- [练习题目 1]
照原样重抄下列记录中的几行:从含有“1456x819 pixels. Task: View”的那一行起,抄到含有“will [607, 180].”的那一行止,首尾两行都要抄。

- [阅读选文]
平定南中以后,诸葛亮的治理策略有以下特点:为实现长治久安,注重揽收人心,树立威信,同时镇抚兼用。平定南中并进行有效治理,仍以强大的驻军为依托。后人称诸葛亮在南中地区不留将、不留兵,是不符合历史事实的。诸葛亮在南中地区还大量征收赋税,吸收丁壮参加军队,以支持对曹魏的战争。诸葛亮在统治中不仅注意利用南中诸族的习俗,还做到视对手情形的差异区别对待,并根据情况的变化及时调整对策。诸葛亮治理南中的分类统治策略,具有实用、开明的特点,堪称是元明时期土官土司制度的萌芽。
蜀汉对南中的统治,以建兴三年(225)平定其地方势力的叛乱为分界,大致可分为前期与后期。
在刘备据有益州至南征之前的十余年间,蜀汉虽设庲降都督总摄南中,治所先后设在朱提郡南昌县(在今云南镇雄县境)、牂柯郡平夷县(在今贵州毕节市境);但真正能控制的地区仅有朱提、益州、牂柯等三郡,越嶲郡则被当地夷帅控制。永昌郡置吏未久,通往四川的道路亦被阻绝。建安十五年(210)东吴占据交州(治今越南河内),随后插手南中,蜀汉对南中的控制进一步削弱。

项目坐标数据

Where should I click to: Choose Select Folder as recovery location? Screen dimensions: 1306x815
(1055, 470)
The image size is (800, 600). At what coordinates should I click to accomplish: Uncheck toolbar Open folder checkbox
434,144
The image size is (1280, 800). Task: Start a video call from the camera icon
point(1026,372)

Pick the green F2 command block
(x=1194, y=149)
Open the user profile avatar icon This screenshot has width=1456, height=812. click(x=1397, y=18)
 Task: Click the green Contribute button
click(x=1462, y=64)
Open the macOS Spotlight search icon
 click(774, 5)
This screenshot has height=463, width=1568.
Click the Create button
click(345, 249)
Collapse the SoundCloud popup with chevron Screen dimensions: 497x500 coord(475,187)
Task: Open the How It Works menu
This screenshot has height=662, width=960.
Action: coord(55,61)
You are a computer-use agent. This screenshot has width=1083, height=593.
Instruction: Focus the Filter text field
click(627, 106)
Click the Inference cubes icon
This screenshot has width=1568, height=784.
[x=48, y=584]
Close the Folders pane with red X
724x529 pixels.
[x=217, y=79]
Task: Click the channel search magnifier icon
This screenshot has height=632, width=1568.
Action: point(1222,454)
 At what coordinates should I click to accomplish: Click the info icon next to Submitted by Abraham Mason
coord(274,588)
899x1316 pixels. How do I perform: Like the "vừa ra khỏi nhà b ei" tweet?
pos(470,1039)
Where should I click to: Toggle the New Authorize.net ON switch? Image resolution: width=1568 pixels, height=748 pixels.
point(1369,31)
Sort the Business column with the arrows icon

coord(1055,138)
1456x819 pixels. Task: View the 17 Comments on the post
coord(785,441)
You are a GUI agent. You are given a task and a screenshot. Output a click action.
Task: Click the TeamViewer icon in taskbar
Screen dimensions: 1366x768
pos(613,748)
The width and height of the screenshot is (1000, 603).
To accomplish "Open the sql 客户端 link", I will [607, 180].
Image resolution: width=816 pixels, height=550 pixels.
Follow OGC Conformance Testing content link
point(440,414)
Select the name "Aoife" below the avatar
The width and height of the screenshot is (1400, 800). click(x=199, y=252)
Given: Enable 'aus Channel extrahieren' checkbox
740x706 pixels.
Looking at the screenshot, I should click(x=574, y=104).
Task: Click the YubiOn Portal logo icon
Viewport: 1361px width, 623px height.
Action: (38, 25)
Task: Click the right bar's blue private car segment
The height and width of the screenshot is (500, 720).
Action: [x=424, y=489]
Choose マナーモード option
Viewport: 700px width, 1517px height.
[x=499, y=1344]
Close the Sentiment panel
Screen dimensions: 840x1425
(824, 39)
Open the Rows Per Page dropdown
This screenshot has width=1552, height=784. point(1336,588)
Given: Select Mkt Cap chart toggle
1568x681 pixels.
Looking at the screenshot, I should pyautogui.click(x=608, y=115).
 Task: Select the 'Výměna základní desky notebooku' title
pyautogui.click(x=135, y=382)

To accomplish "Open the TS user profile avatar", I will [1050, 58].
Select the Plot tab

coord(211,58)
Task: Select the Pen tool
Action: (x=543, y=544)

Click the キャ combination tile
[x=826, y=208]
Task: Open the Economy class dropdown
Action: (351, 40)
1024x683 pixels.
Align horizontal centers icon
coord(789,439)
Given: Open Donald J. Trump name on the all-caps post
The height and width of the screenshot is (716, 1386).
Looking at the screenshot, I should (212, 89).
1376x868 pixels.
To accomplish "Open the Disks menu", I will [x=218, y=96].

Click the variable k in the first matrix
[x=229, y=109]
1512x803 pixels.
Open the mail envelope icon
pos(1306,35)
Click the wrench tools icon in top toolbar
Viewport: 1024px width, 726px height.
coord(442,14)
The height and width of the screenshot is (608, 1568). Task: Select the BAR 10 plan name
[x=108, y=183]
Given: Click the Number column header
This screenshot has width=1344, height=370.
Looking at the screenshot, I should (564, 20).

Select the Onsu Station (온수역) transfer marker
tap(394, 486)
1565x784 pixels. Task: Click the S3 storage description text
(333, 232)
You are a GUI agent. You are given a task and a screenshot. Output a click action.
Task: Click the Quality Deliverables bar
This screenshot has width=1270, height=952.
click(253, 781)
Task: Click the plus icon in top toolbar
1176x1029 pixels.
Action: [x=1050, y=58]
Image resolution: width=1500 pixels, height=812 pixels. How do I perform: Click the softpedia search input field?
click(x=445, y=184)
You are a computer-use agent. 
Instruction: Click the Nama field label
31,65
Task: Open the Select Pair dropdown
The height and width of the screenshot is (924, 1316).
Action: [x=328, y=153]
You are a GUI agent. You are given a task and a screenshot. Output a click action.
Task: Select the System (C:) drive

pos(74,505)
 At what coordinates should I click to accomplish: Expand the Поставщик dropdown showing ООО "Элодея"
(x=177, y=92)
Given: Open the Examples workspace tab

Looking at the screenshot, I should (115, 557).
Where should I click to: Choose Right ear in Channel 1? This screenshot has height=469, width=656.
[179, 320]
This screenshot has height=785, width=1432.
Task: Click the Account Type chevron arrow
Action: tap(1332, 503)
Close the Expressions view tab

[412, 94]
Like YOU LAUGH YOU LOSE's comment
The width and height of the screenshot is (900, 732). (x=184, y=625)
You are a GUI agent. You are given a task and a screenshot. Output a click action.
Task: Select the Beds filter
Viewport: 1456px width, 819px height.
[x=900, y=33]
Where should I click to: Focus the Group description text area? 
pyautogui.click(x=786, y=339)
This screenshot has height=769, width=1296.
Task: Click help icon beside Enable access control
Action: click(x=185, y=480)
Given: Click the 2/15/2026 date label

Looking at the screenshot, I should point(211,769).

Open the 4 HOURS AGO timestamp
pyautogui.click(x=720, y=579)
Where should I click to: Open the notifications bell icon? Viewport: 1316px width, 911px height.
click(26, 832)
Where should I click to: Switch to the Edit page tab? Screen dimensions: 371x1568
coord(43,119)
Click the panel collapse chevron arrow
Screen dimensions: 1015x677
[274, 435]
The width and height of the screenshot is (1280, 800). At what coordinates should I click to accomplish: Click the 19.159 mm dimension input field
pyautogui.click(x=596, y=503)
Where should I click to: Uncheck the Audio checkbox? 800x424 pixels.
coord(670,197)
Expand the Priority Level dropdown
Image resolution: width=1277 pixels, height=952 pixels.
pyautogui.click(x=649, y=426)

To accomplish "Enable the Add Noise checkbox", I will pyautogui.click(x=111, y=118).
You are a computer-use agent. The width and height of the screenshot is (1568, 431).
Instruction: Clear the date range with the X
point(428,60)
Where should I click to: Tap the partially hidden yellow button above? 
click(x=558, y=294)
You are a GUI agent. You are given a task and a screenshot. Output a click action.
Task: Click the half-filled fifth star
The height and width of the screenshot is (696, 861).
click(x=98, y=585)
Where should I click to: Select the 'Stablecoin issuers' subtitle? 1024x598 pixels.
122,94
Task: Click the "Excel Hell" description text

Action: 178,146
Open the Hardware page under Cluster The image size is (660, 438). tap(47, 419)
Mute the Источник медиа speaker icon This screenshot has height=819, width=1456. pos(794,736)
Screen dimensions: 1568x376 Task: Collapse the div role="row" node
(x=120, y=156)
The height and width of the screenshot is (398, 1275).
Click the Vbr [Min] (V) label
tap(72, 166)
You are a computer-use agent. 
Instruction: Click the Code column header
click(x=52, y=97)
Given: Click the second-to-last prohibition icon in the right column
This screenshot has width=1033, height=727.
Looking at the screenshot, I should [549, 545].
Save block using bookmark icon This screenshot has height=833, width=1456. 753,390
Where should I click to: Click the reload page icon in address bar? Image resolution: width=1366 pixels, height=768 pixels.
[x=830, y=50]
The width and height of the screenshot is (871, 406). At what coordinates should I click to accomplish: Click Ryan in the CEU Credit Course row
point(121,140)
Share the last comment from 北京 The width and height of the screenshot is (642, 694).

- [练习题目 2]
根据关于蜀汉治理南中的选文,蜀汉对南中的统治以什么事件为分界,分为前期与后期?

- [参考答案 1]
1456x819 pixels. Task: View the 17 Comments on the post
coord(785,441)
You are a GUI agent. You are given a task and a screenshot. Output a click action.
Task: Click the TeamViewer icon in taskbar
Screen dimensions: 1366x768
pos(613,748)
The width and height of the screenshot is (1000, 603).
To accomplish "Open the sql 客户端 link", I will [607, 180].

- [参考答案 2]
以建兴三年(225)平定南中地方势力的叛乱为分界。